Validating and Testing an Agent-Based Model for the Spread of COVID-19 in Ireland
Round 1
Reviewer 1 Report
I have enjoyed reading this manuscript. Model is described in great detail. I have found its formulation sound and in line with existing literature. Model's validation procedure is carried out very scrupulously, discussing and addressing issues that may arise due to scaling of the model. I have no issues with manuscript as it is.
Author Response
We would like to thank the reviewer for their review of our paper and their positive comments.
Reviewer 2 Report
Dear Authors,
Thank you very much for the opportunity to review your manuscript. While I very much enjoyed reading about your work, I do have a number of questions and suggestions about your manuscript, mostly about the organization of the paper:
Major comments:
1. There are a number of subsections in the "Materials and methods" section that contain essentially results. Specifically, on page 8, you detail the results of the cross-validation results within model validation. Similarly, there are results of the sensitivity analysis at the end of page 11, and with the comparison to real data on page 12. I understand that you considered these as a preamble to the "actual" results, showing that one can trust the model. However, the title of your paper is "Validating and testing...", so the results of that validation and testing would need to be in the Results section to make sense. Another option is to decide that the main point of the paper is the impact of increased community mixing when schools open in the fall, and then have a title that reflects that. In that case, I could see the validation results remaining where they are, much abbreviated, or maybe put in a supplementary material.

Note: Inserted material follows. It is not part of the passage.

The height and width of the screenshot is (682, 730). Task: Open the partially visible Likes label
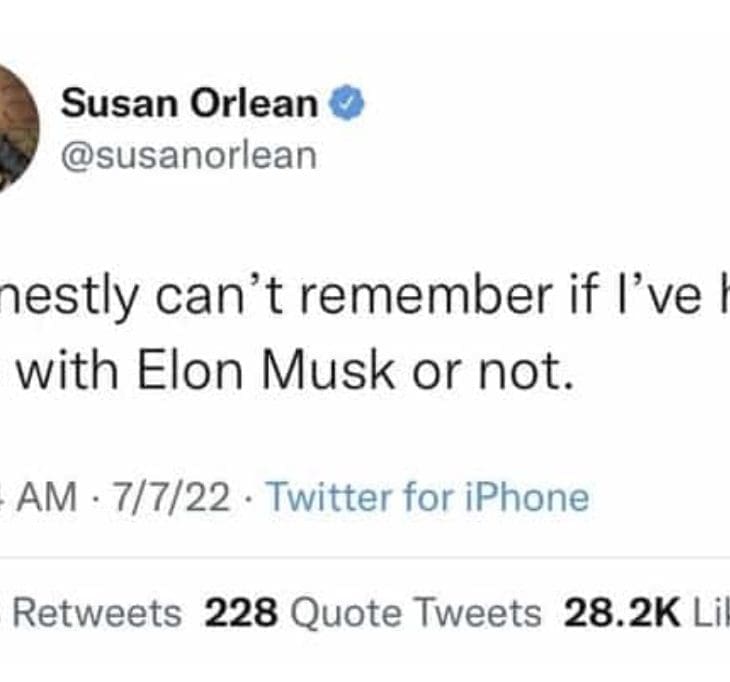coord(711,613)
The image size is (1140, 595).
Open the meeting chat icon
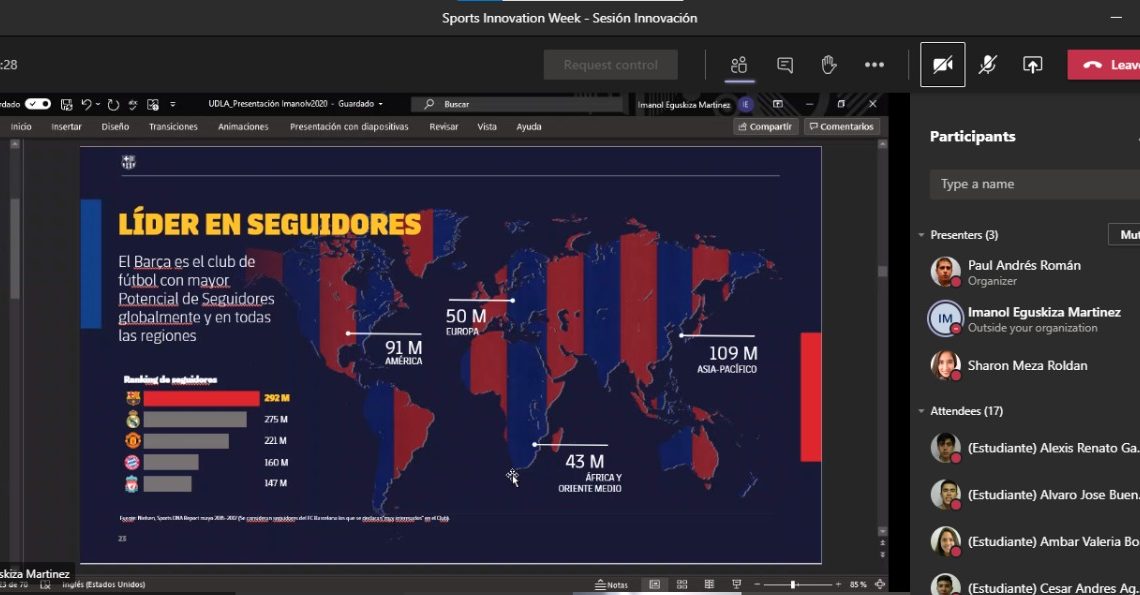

2. On the flipside, the methods for the simulation runs investigating the impact of increased community mixing is described in the Results section on page 13 in the 2nd and 3rd paragraphs. My recommendation would be to put all the methods in the Methods section, and then have all the results, including the validation and testing into the Results section, each into their own subsections. While I can see how that might break the flow of logic, I believe it would still make more sense.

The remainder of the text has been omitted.